To work with local communities and identify best conservation practices of degraded forests to maintain their ecosystem functionality and encourage effective management in central Uganda. Train village environment committees in the local leadership of the communities’ adjacent forest fragments to develop collaborative forest management activities including the establishment of demonstrations projects.

Brick kiln in Kabasanda CFR.

Brick kiln in Kabasanda CFR.

Central Uganda is originally the area had unique natural resources that were heavily utilized by the sitting communities. Dominated by tropical rain forests have been increasingly degraded posing many challenges to biodiversity. The rapidly increasing human population in areas adjacent to the forest has immensely contributed to fragmentation and consequently habitat loss. Thus increases the burden on the natural resources and environment. The changing needs of communities, proposed infrastructures such as roads, housing, resource needs such as food, water, energy, and self employment jobs, needs to support for example school fees, hospital charges of families without stable incomes around the forests will use resources from forests that eventually lead to degradation.

The population growth and the needs to support their livelihood end up with poor practices such as encroachments that are estimated annually at rate of change in total forest area of 10% loss by agricultural activities in Uganda. Physical disturbance, forest excisions to give room for agricultural development or any other alternative form of land-use, and exploitation for food game-hunting, fruits and vegetables, and medicinal herb collection amongst others shall be addressed in this project that contribute significantly to degradation. All these resulted/contributed to a diminished quality of life in forest fragments, hence the concern for these forests in central Uganda. Thus communities have modified and changed the natural forests for that reason. This work will step up forest conservation activities in the communities adjacent those forest fragments by participation, since most degradation has been driven by their needs.
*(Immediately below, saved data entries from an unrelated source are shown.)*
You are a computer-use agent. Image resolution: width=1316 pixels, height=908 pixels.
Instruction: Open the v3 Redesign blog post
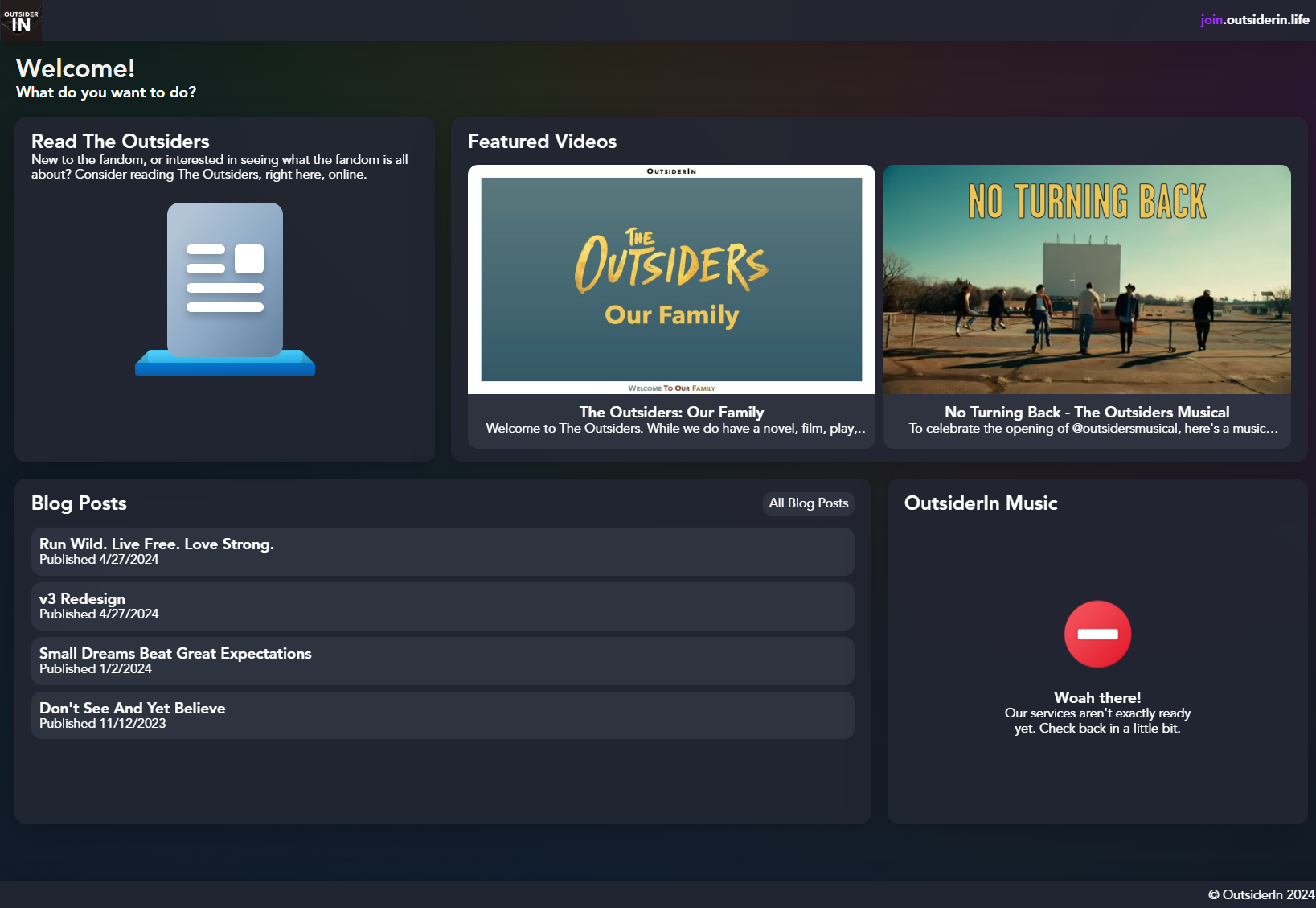(442, 606)
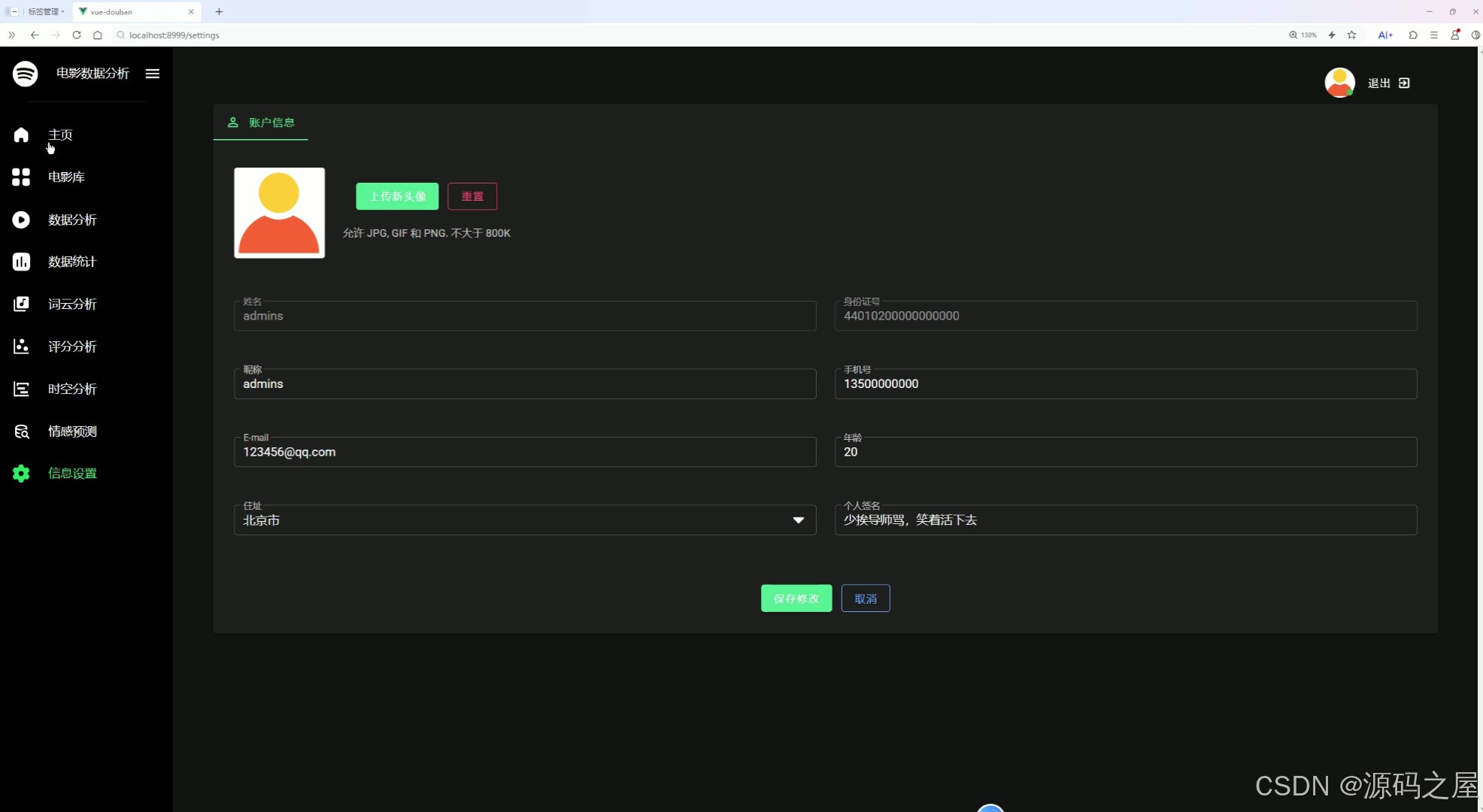Screen dimensions: 1483x812
Task: Click the 评分分析 scatter chart icon
Action: [21, 346]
This work will quantify the factors in and around forest patches to determine the integrity of the remaining areas, assess the size and type of human activities leading to forest destruction, analysis will be conducted with the community environmental committees to rank and score factors to be addressed accordingly. The community village environmental committees will be trained to train their communities and identify the current problems to add on the already known. These will be agreed upon that these problems are real and facing forest fragments. The project will also bring together various stakeholders in the forest conservation and establish a follow-up program.

Bird species such as frugivores will be monitored to measure and help to detect population changes that are important controls of the proposed activities in future. The work will contribute to future analyses of biodiversity indicators conservation.